Task details
The response should consist of the data reproduced word for word.

Stored items from a collection:
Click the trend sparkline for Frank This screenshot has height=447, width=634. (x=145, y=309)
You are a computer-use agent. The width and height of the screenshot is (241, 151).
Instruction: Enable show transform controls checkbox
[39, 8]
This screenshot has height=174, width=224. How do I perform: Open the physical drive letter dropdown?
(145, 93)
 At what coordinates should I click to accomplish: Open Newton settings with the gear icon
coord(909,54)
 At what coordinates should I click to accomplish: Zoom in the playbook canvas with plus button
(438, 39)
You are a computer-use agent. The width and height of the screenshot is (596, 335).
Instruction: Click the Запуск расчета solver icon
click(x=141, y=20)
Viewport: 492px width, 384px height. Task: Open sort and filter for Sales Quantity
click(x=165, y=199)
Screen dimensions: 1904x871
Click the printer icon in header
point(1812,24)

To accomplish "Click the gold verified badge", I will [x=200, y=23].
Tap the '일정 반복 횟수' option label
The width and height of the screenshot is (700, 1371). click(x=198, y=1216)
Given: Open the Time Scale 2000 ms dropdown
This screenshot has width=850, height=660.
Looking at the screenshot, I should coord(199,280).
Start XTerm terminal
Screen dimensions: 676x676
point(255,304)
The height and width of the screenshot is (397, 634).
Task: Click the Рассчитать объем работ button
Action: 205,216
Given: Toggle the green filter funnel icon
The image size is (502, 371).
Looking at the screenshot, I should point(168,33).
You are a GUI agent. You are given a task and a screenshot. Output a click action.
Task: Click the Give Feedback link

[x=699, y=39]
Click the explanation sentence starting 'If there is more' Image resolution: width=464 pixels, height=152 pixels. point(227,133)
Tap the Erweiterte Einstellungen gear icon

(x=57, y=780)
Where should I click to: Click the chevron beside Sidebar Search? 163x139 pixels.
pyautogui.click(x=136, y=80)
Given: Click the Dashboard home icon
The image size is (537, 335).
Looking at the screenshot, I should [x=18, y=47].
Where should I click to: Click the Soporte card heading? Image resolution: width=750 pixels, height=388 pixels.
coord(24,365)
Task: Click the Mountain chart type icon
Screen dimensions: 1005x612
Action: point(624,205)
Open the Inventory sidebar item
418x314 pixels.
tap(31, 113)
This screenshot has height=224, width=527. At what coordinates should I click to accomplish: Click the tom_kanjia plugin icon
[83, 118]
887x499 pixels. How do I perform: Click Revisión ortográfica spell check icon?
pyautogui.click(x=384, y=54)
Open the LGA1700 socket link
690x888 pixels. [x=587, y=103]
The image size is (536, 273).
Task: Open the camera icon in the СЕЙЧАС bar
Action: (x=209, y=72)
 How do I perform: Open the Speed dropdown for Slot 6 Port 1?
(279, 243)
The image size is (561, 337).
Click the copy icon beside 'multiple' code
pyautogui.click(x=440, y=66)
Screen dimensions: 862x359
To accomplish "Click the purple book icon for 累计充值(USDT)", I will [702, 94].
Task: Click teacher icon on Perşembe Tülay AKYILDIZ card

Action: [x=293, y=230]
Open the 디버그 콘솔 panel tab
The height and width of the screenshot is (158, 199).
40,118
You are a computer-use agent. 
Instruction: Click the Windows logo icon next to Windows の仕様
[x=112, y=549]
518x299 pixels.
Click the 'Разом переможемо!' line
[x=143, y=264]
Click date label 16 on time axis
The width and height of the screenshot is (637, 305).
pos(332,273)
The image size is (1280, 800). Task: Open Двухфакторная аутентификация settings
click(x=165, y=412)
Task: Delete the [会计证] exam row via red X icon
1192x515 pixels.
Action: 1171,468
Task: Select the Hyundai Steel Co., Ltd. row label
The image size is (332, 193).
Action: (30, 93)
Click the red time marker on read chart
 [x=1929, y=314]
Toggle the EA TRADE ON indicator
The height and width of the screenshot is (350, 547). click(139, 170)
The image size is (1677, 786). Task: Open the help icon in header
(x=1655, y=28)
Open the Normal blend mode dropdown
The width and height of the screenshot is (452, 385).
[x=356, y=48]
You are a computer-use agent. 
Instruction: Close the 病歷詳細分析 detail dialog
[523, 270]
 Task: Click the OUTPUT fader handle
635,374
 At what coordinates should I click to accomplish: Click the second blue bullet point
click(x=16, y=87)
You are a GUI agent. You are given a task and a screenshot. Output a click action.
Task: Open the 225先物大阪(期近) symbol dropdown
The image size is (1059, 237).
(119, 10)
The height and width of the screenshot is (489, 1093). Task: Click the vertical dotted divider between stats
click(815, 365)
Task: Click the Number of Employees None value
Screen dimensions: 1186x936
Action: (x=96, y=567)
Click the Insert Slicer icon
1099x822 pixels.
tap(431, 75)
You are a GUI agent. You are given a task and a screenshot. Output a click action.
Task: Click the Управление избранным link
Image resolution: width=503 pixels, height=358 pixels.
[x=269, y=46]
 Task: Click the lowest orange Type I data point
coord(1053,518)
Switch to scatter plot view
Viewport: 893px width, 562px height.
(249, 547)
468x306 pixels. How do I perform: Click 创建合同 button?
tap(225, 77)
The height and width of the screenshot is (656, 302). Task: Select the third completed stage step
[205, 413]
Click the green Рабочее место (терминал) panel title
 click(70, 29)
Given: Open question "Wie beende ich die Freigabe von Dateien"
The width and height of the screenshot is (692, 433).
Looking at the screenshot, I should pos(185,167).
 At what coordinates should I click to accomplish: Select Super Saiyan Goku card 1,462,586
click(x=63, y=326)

Response to the task
Click the trend sparkline for Frank This screenshot has height=447, width=634. (x=145, y=309)
You are a computer-use agent. The width and height of the screenshot is (241, 151).
Instruction: Enable show transform controls checkbox
[39, 8]
This screenshot has height=174, width=224. How do I perform: Open the physical drive letter dropdown?
(145, 93)
 At what coordinates should I click to accomplish: Open Newton settings with the gear icon
coord(909,54)
 At what coordinates should I click to accomplish: Zoom in the playbook canvas with plus button
(438, 39)
You are a computer-use agent. The width and height of the screenshot is (596, 335).
Instruction: Click the Запуск расчета solver icon
click(x=141, y=20)
Viewport: 492px width, 384px height. Task: Open sort and filter for Sales Quantity
click(x=165, y=199)
Screen dimensions: 1904x871
Click the printer icon in header
point(1812,24)

To accomplish "Click the gold verified badge", I will [x=200, y=23].
Tap the '일정 반복 횟수' option label
The width and height of the screenshot is (700, 1371). click(x=198, y=1216)
Given: Open the Time Scale 2000 ms dropdown
This screenshot has width=850, height=660.
Looking at the screenshot, I should coord(199,280).
Start XTerm terminal
Screen dimensions: 676x676
point(255,304)
The height and width of the screenshot is (397, 634).
Task: Click the Рассчитать объем работ button
Action: 205,216
Given: Toggle the green filter funnel icon
The image size is (502, 371).
Looking at the screenshot, I should point(168,33).
You are a GUI agent. You are given a task and a screenshot. Output a click action.
Task: Click the Give Feedback link

[x=699, y=39]
Click the explanation sentence starting 'If there is more' Image resolution: width=464 pixels, height=152 pixels. point(227,133)
Tap the Erweiterte Einstellungen gear icon

(x=57, y=780)
Where should I click to: Click the chevron beside Sidebar Search? 163x139 pixels.
pyautogui.click(x=136, y=80)
Given: Click the Dashboard home icon
The image size is (537, 335).
Looking at the screenshot, I should [x=18, y=47].
Where should I click to: Click the Soporte card heading? Image resolution: width=750 pixels, height=388 pixels.
coord(24,365)
Task: Click the Mountain chart type icon
Screen dimensions: 1005x612
Action: point(624,205)
Open the Inventory sidebar item
418x314 pixels.
tap(31, 113)
This screenshot has height=224, width=527. At what coordinates should I click to accomplish: Click the tom_kanjia plugin icon
[83, 118]
887x499 pixels. How do I perform: Click Revisión ortográfica spell check icon?
pyautogui.click(x=384, y=54)
Open the LGA1700 socket link
690x888 pixels. [x=587, y=103]
The image size is (536, 273).
Task: Open the camera icon in the СЕЙЧАС bar
Action: (x=209, y=72)
 How do I perform: Open the Speed dropdown for Slot 6 Port 1?
(279, 243)
The image size is (561, 337).
Click the copy icon beside 'multiple' code
pyautogui.click(x=440, y=66)
Screen dimensions: 862x359
To accomplish "Click the purple book icon for 累计充值(USDT)", I will [702, 94].
Task: Click teacher icon on Perşembe Tülay AKYILDIZ card

Action: [x=293, y=230]
Open the 디버그 콘솔 panel tab
The height and width of the screenshot is (158, 199).
40,118
You are a computer-use agent. 
Instruction: Click the Windows logo icon next to Windows の仕様
[x=112, y=549]
518x299 pixels.
Click the 'Разом переможемо!' line
[x=143, y=264]
Click date label 16 on time axis
The width and height of the screenshot is (637, 305).
pos(332,273)
The image size is (1280, 800). Task: Open Двухфакторная аутентификация settings
click(x=165, y=412)
Task: Delete the [会计证] exam row via red X icon
1192x515 pixels.
Action: 1171,468
Task: Select the Hyundai Steel Co., Ltd. row label
The image size is (332, 193).
Action: (30, 93)
Click the red time marker on read chart
 [x=1929, y=314]
Toggle the EA TRADE ON indicator
The height and width of the screenshot is (350, 547). click(139, 170)
The image size is (1677, 786). Task: Open the help icon in header
(x=1655, y=28)
Open the Normal blend mode dropdown
The width and height of the screenshot is (452, 385).
[x=356, y=48]
You are a computer-use agent. 
Instruction: Close the 病歷詳細分析 detail dialog
[523, 270]
 Task: Click the OUTPUT fader handle
635,374
 At what coordinates should I click to accomplish: Click the second blue bullet point
click(x=16, y=87)
You are a GUI agent. You are given a task and a screenshot. Output a click action.
Task: Open the 225先物大阪(期近) symbol dropdown
The image size is (1059, 237).
(119, 10)
The height and width of the screenshot is (489, 1093). Task: Click the vertical dotted divider between stats
click(815, 365)
Task: Click the Number of Employees None value
Screen dimensions: 1186x936
Action: (x=96, y=567)
Click the Insert Slicer icon
1099x822 pixels.
tap(431, 75)
You are a GUI agent. You are given a task and a screenshot. Output a click action.
Task: Click the Управление избранным link
Image resolution: width=503 pixels, height=358 pixels.
[x=269, y=46]
 Task: Click the lowest orange Type I data point
coord(1053,518)
Switch to scatter plot view
Viewport: 893px width, 562px height.
(249, 547)
468x306 pixels. How do I perform: Click 创建合同 button?
tap(225, 77)
The height and width of the screenshot is (656, 302). Task: Select the third completed stage step
[205, 413]
Click the green Рабочее место (терминал) panel title
 click(70, 29)
Given: Open question "Wie beende ich die Freigabe von Dateien"
The width and height of the screenshot is (692, 433).
Looking at the screenshot, I should pos(185,167).
 At what coordinates should I click to accomplish: Select Super Saiyan Goku card 1,462,586
click(x=63, y=326)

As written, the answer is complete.